**WHAT THIS TASK INVOLVES:** Check each line of the entries below for the word "button", and copy out the ones that have it.

**SOURCE DATA:**
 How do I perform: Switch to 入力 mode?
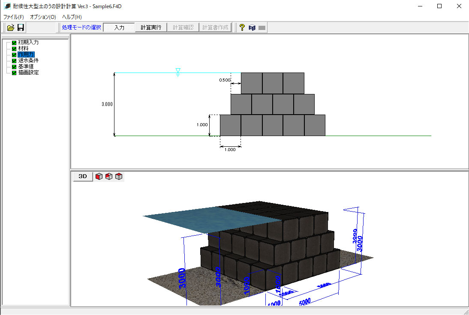[x=119, y=27]
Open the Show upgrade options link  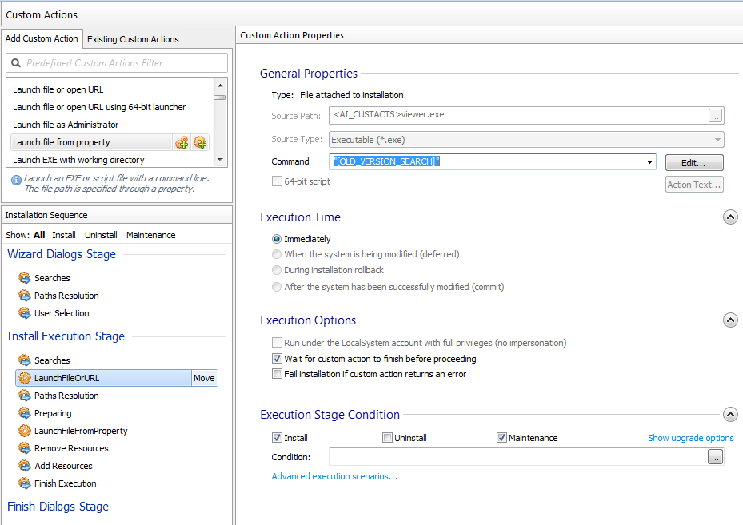pyautogui.click(x=690, y=438)
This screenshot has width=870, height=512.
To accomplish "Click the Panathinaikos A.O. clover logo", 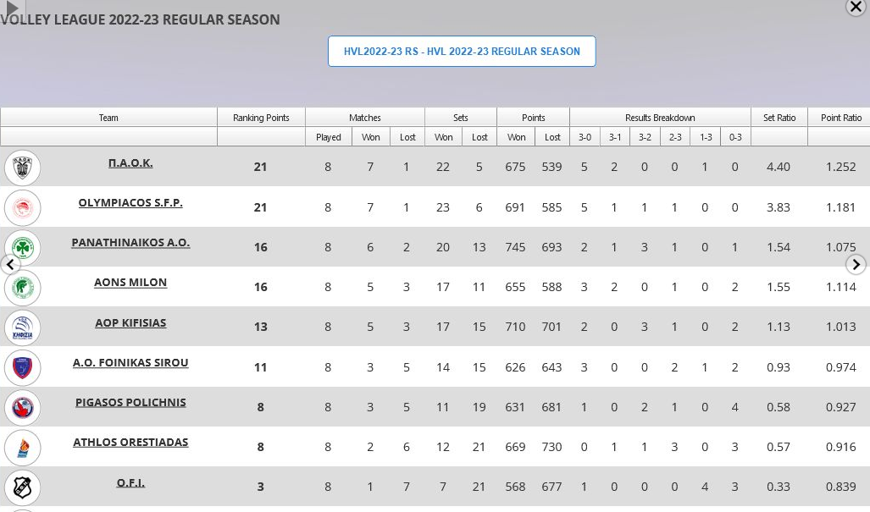I will click(x=24, y=247).
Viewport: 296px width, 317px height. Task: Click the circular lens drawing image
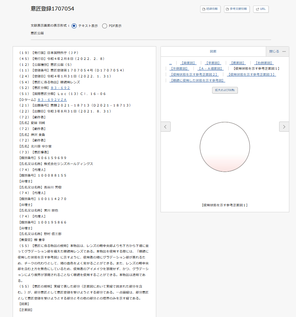[x=225, y=147]
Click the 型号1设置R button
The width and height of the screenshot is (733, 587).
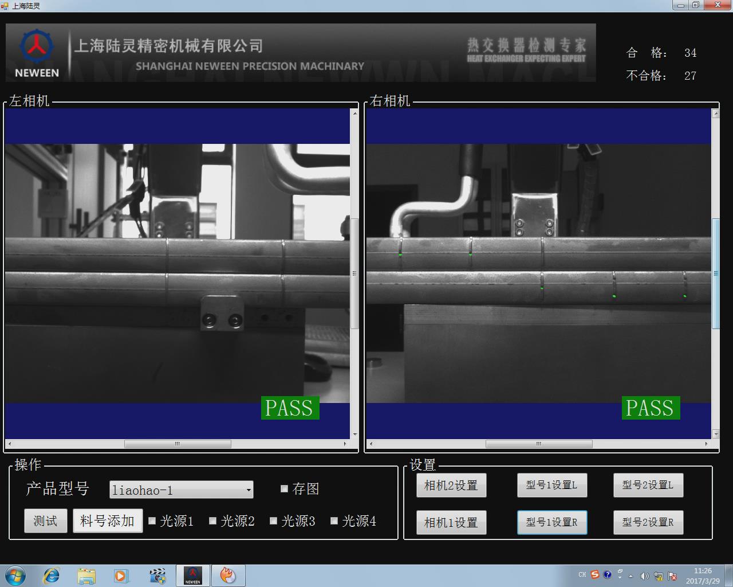click(551, 522)
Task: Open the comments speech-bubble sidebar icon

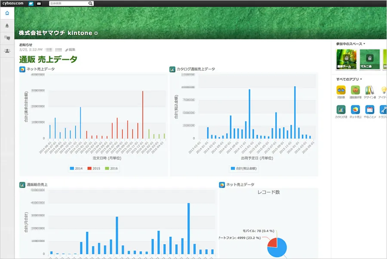Action: pyautogui.click(x=7, y=38)
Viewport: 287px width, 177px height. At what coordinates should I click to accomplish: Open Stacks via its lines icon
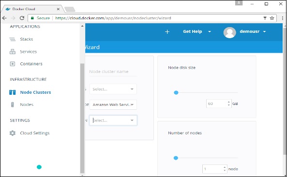pos(13,39)
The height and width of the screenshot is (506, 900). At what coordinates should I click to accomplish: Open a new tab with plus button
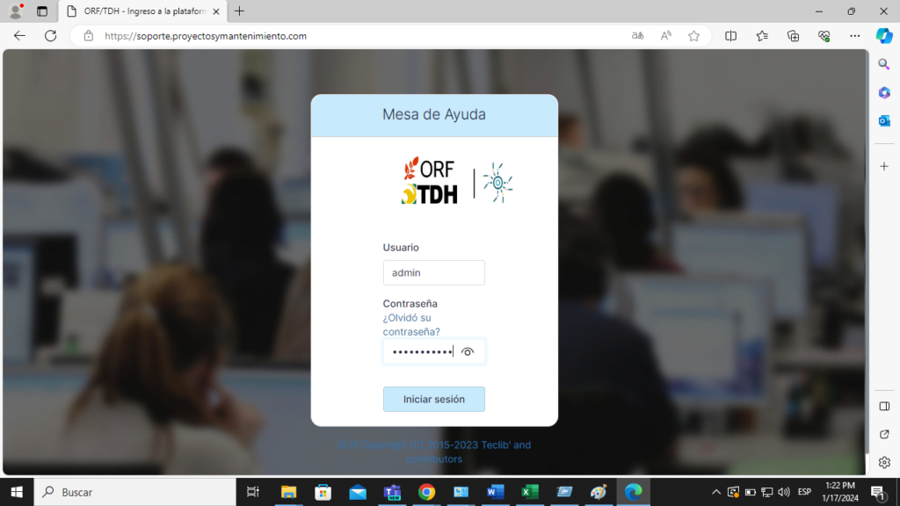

**SOLUTION TO THE EXERCISE:**
Click the 型号1设置R button
The height and width of the screenshot is (506, 900). At what coordinates should I click to accomplish: Open a new tab with plus button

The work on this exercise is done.